In my earliest days at FireEye, I met with our founder, Ashar Aziz. Our operating plan called for a headcount of five. I then had to figure out, based on the operating plan and based on our GTM strategy, how I’d allocate that headcount and also maximize it, based on getting the repeatability of our potential customers. It was an interesting exercise made easier by the fact that I’d aligned with Ashar on our operating plan.

Have a “land and expand” strategy

The environment has changed dramatically for SaaS companies. Your buyer today is highly educated and having to make quick decisions in a competitive landscape. To cater to shifting buyer attitudes, we employ what we call a “land and expand” strategy. It sounds counterintuitive, but it’s important to not try to get that big, multimillion dollar deal if it’s going to take too long to close a deal with them. Sometimes, landing a piece of the business with a clear direction to expand based on your product’s success is more prudent.

One strategy to land a net new customer is called insertion, in which you focus on solving for one of a potential customer’s use cases as opposed to trying to boil the ocean and solve for every problem they have with your technological solution.

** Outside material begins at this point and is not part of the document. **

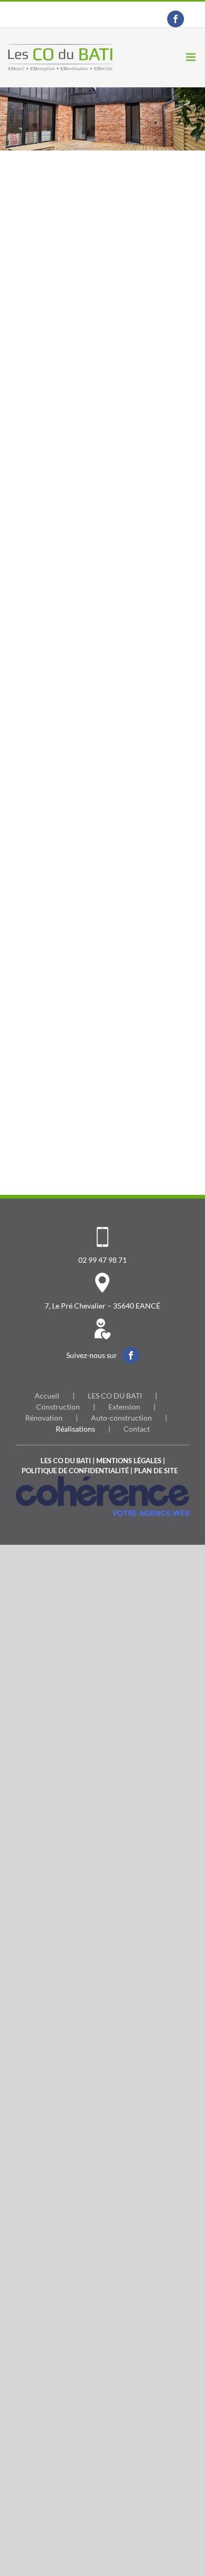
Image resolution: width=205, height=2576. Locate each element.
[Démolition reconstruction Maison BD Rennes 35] (62, 669)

By just solving for that one use case, you lower your barrier to entry and dramatically increase the probability of closing a deal. For the expand strategy it is key that you have a set process and dedicated resources, usually within the customer success team, to successfully expand that customer. Please note the customer base will not expand until that insertion opportunity is fully deployed and operational and adding value.

Don’t underestimate the significance of building a winning culture 

The greatest differentiator I’ve seen in both my career and among BCV’s portfolio companies is the ability to build and maintain a winning culture. 

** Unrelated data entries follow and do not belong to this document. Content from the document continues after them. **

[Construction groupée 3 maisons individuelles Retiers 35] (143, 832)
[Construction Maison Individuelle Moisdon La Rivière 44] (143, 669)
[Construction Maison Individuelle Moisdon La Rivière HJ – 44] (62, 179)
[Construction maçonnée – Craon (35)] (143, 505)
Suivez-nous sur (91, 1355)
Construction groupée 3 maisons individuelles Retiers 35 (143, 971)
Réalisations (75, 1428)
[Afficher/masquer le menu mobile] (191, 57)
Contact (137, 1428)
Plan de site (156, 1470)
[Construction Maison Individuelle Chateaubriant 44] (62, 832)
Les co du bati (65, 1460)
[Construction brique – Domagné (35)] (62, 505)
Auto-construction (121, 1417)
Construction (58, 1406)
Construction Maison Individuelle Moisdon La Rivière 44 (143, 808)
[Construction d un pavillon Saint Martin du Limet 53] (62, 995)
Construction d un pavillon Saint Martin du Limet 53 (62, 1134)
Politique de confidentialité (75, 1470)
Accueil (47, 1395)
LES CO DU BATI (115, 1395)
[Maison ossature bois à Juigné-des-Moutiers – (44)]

The majority of early-stage companies struggle setting goals, and don’t have experience in building modern compensation plans or a winning GTM strategy. They instead go towards a more mature model because they want to pay out less and have achievement at the 75th percentile. This is a recipe for a disaster. 

If you create unnecessary turnover in the company it will be far more expensive than building a fair and achievable plan that is aligned with the operating plan. If you go with the latter, you can build this momentum through reaching a much higher rate of achievement than 75%, allowing you to build greater momentum and a winning culture. It helps you retain your greatest talent and drives an increase in sales productivity. We did that at FireEye, and I watched Armis and cloud infrastructure startup Meraki Wireless achieve a winning culture, too. These are companies that built great technology and had strong outcomes — Meraki was acquired by Cisco, and Armis was acquired by Insight Partners.

By following these steps, you’ll set yourself up for success with a well-designed, well-implemented GTM and customer acquisition strategy. Understanding these critical components can make all the difference in your success, especially at the earliest stages of building your company.